SHORT PROBLEM — Copy the records below word for word, keeping every line as it appears.

AVAILABLE RECORDS —
========
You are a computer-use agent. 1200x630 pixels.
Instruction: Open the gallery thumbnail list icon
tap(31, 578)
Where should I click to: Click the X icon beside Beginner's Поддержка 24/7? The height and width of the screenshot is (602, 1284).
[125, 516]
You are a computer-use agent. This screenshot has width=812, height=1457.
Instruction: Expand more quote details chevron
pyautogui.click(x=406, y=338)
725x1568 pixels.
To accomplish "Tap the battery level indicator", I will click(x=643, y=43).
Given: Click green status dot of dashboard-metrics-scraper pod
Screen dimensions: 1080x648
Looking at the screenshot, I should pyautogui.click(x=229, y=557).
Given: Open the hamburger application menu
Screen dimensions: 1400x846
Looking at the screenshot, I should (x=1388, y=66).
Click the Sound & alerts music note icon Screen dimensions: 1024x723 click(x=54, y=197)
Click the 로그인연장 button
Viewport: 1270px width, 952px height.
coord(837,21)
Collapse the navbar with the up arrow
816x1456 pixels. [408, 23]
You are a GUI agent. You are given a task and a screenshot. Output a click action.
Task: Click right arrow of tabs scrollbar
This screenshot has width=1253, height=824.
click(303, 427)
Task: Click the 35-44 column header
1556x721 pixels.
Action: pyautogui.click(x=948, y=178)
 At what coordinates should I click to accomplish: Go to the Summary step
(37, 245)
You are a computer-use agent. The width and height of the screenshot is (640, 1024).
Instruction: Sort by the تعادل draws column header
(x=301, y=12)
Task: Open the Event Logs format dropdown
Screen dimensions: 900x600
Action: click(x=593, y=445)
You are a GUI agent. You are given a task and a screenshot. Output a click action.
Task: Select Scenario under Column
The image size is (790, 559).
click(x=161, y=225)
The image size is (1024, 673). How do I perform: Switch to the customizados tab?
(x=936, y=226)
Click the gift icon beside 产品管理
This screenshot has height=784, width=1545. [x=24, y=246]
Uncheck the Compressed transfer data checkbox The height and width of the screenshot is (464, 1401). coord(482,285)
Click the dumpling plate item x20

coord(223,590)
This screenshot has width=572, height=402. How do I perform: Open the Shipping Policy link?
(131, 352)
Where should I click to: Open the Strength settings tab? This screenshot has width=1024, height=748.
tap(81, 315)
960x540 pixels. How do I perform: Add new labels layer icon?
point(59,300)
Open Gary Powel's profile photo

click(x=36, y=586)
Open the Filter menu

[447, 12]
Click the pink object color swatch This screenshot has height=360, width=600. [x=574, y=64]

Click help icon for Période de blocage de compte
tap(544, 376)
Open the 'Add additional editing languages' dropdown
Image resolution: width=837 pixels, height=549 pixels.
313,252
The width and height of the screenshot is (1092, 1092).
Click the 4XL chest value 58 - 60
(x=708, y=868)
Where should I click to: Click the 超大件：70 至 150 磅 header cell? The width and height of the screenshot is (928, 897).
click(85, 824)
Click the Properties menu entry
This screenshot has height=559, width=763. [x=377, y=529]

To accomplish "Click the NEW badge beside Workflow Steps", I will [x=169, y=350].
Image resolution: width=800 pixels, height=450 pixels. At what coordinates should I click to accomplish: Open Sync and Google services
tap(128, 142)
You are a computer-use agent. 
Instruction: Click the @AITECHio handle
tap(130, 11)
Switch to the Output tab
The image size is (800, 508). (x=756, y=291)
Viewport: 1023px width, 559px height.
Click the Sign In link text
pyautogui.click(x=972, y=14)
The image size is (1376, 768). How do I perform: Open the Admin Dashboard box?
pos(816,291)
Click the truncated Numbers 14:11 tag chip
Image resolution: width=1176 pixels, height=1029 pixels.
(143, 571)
========
CORRECT ANSWER —
You are a computer-use agent. 1200x630 pixels.
Instruction: Open the gallery thumbnail list icon
tap(31, 578)
Where should I click to: Click the X icon beside Beginner's Поддержка 24/7? The height and width of the screenshot is (602, 1284).
[125, 516]
You are a computer-use agent. This screenshot has width=812, height=1457.
Instruction: Expand more quote details chevron
pyautogui.click(x=406, y=338)
725x1568 pixels.
To accomplish "Tap the battery level indicator", I will click(x=643, y=43).
Given: Click green status dot of dashboard-metrics-scraper pod
Screen dimensions: 1080x648
Looking at the screenshot, I should pyautogui.click(x=229, y=557).
Given: Open the hamburger application menu
Screen dimensions: 1400x846
Looking at the screenshot, I should (x=1388, y=66).
Click the Sound & alerts music note icon Screen dimensions: 1024x723 click(x=54, y=197)
Click the 로그인연장 button
Viewport: 1270px width, 952px height.
coord(837,21)
Collapse the navbar with the up arrow
816x1456 pixels. [408, 23]
You are a GUI agent. You are given a task and a screenshot. Output a click action.
Task: Click right arrow of tabs scrollbar
This screenshot has width=1253, height=824.
click(303, 427)
Task: Click the 35-44 column header
1556x721 pixels.
Action: pyautogui.click(x=948, y=178)
 At what coordinates should I click to accomplish: Go to the Summary step
(37, 245)
You are a computer-use agent. The width and height of the screenshot is (640, 1024).
Instruction: Sort by the تعادل draws column header
(x=301, y=12)
Task: Open the Event Logs format dropdown
Screen dimensions: 900x600
Action: click(x=593, y=445)
You are a GUI agent. You are given a task and a screenshot. Output a click action.
Task: Select Scenario under Column
The image size is (790, 559).
click(x=161, y=225)
The image size is (1024, 673). How do I perform: Switch to the customizados tab?
(x=936, y=226)
Click the gift icon beside 产品管理
This screenshot has height=784, width=1545. [x=24, y=246]
Uncheck the Compressed transfer data checkbox The height and width of the screenshot is (464, 1401). coord(482,285)
Click the dumpling plate item x20

coord(223,590)
This screenshot has width=572, height=402. How do I perform: Open the Shipping Policy link?
(131, 352)
Where should I click to: Open the Strength settings tab? This screenshot has width=1024, height=748.
tap(81, 315)
960x540 pixels. How do I perform: Add new labels layer icon?
point(59,300)
Open Gary Powel's profile photo

click(x=36, y=586)
Open the Filter menu

[447, 12]
Click the pink object color swatch This screenshot has height=360, width=600. [x=574, y=64]

Click help icon for Période de blocage de compte
tap(544, 376)
Open the 'Add additional editing languages' dropdown
Image resolution: width=837 pixels, height=549 pixels.
313,252
The width and height of the screenshot is (1092, 1092).
Click the 4XL chest value 58 - 60
(x=708, y=868)
Where should I click to: Click the 超大件：70 至 150 磅 header cell? The width and height of the screenshot is (928, 897).
click(85, 824)
Click the Properties menu entry
This screenshot has height=559, width=763. [x=377, y=529]

To accomplish "Click the NEW badge beside Workflow Steps", I will [x=169, y=350].
Image resolution: width=800 pixels, height=450 pixels. At what coordinates should I click to accomplish: Open Sync and Google services
tap(128, 142)
You are a computer-use agent. 
Instruction: Click the @AITECHio handle
tap(130, 11)
Switch to the Output tab
The image size is (800, 508). (x=756, y=291)
Viewport: 1023px width, 559px height.
Click the Sign In link text
pyautogui.click(x=972, y=14)
The image size is (1376, 768). How do I perform: Open the Admin Dashboard box?
pos(816,291)
Click the truncated Numbers 14:11 tag chip
Image resolution: width=1176 pixels, height=1029 pixels.
(143, 571)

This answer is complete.